4. Casual Register. This is the informal language used by peers and friends. It frequently includes slang, vulgarities and colloquialisms. This is “group” language. Speakers must be a member to communicate in this register. People who use it are close friends, teammates, in chats, emails, and letters to friends.

5.  Intimate Register This is the register of private communications. It is reserved for close family members or people who are intimate.  This register is heard between husband and wife, intimate partners, between siblings, and parents and children.


In our line of work the most common levels are Static, Formal and Consultative. When your interpreting is flowing along in those three levels, if one of the speakers jumps into a Casual or Intimate register, our flow, especially is interrupted. 


I can sense an oncoming change of register when a speaker is getting irritated. If they were speaking in a Formal register they will drop to Casual seemingly to show disdain for the questioning or the responsiveness. Or if they were feeling very familiar and unthreatened and then get irritated they will jump from Casual to Formal to display an imposed distance and ending the relaxed closeness they were exhibiting. 

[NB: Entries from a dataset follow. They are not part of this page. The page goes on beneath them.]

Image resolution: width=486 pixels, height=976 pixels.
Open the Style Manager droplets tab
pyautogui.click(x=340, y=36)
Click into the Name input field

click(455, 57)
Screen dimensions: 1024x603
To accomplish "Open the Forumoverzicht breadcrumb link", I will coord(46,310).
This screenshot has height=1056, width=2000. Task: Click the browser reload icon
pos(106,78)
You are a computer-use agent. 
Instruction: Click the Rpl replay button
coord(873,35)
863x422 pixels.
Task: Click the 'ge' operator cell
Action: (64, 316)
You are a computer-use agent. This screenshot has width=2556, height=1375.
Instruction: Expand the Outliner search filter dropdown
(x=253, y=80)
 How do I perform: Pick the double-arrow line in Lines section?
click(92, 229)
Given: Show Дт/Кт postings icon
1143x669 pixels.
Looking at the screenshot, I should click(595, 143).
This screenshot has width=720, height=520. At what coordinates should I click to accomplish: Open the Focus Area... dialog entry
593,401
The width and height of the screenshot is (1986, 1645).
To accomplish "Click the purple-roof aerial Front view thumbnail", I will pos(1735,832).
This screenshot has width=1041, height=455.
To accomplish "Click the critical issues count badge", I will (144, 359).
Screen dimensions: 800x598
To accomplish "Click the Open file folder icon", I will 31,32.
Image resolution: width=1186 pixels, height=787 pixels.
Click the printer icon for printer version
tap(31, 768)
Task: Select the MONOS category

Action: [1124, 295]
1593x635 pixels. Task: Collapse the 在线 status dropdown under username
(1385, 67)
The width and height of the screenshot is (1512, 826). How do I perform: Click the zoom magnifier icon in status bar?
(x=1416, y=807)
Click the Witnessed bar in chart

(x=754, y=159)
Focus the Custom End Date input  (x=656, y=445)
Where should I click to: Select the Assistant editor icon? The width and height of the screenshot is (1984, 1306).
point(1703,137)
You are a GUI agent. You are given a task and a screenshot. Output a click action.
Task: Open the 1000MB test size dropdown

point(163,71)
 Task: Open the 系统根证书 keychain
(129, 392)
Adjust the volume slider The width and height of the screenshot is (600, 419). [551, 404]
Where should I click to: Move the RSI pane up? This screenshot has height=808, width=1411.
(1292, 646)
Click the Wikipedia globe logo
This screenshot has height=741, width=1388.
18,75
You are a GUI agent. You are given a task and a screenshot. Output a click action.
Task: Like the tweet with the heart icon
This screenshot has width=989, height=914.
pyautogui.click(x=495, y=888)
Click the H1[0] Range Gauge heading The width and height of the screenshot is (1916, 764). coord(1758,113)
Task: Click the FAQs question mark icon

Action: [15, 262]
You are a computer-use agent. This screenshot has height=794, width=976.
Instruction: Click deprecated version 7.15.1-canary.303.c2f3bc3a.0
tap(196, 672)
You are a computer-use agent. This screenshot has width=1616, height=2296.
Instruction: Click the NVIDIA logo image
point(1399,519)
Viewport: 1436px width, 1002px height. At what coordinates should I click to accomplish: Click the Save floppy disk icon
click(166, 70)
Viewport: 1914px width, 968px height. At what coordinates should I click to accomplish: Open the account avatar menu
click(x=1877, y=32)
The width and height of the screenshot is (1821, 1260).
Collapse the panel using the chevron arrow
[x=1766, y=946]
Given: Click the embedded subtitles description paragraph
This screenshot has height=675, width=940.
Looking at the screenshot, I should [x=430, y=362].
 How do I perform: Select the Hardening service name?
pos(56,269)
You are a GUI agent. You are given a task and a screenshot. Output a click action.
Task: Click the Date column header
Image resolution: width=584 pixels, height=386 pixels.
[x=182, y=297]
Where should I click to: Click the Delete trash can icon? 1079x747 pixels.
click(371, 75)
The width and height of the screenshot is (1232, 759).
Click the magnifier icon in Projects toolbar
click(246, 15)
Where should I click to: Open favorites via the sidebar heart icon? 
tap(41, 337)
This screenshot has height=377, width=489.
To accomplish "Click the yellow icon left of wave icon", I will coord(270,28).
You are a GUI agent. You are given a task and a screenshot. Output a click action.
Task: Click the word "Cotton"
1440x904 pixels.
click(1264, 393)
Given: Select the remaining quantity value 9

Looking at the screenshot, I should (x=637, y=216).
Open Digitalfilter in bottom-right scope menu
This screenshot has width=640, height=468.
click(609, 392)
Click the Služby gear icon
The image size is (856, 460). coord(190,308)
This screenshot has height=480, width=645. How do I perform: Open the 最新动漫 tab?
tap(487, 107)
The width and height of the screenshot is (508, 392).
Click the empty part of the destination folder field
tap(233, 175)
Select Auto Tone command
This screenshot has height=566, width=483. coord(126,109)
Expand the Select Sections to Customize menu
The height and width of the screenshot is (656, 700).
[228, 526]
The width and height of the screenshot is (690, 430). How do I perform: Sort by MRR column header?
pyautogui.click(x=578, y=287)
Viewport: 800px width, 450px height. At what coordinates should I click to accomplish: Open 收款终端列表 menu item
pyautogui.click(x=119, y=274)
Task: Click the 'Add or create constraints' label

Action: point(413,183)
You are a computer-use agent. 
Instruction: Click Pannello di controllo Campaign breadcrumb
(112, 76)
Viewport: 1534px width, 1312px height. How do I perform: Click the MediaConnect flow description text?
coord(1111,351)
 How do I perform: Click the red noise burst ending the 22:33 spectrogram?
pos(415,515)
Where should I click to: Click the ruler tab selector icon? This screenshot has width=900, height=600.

You will also see a body language shift that signals the change in register. The speakers’ posture and attentiveness display shifts when they change register. Often during in person interpretation settings, respondents will turn their bodies away from the questioner and face me directly. They will suddenly respond “yes or no Ma’am” directly to me, when the questioner is male and they had been responding with “Sir” up to that point. The standard rule for interpreting is to continue saying exactly what the speaker is saying so the gender shift will be reflected on the record. But this is a sign that the questioner has irritated the respondent. To see this happen, watch a few interrogation videos and you will see the shift and you will hear the change in register spoke.  Actors are taught to display this with the dialogue they are given.


 Skill Building Tools   Expose yourself to examples of registers as expressed in your language pair. If Casual is what you hear most, immerse yourself in Formal. Develop that vocabulary. Stay attuned to the speaker and your interpreting will flow.

Exercise: Link the Register to the Speaking Event


Bailiff speaking to initial jury pool prior to voir dire.


Judge giving Jurors their Oath.


Testimony: Conversation during lunch hour between coworkers about upcoming layoffs.


Testimony: Police taking report at scene of vehicle accident.


Testimony: 911 call audio recording of assailant and victim in a domestic violence altercation.